**Assigned task:** Please return each entry exactly as it appears, but not the pictures.

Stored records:
◇ ◇ ◇

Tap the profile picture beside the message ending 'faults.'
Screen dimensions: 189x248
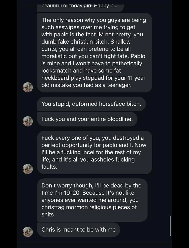(28, 169)
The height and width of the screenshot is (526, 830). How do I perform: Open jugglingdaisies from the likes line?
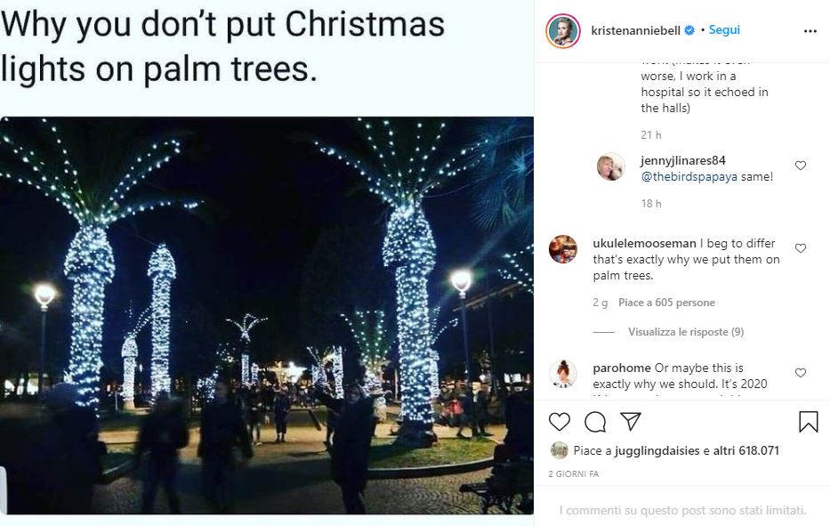(657, 450)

◇ ◇ ◇

**Response box:**
Tap the profile picture beside the message ending 'faults.'
Screen dimensions: 189x248
(28, 169)
The height and width of the screenshot is (526, 830). How do I perform: Open jugglingdaisies from the likes line?
(657, 450)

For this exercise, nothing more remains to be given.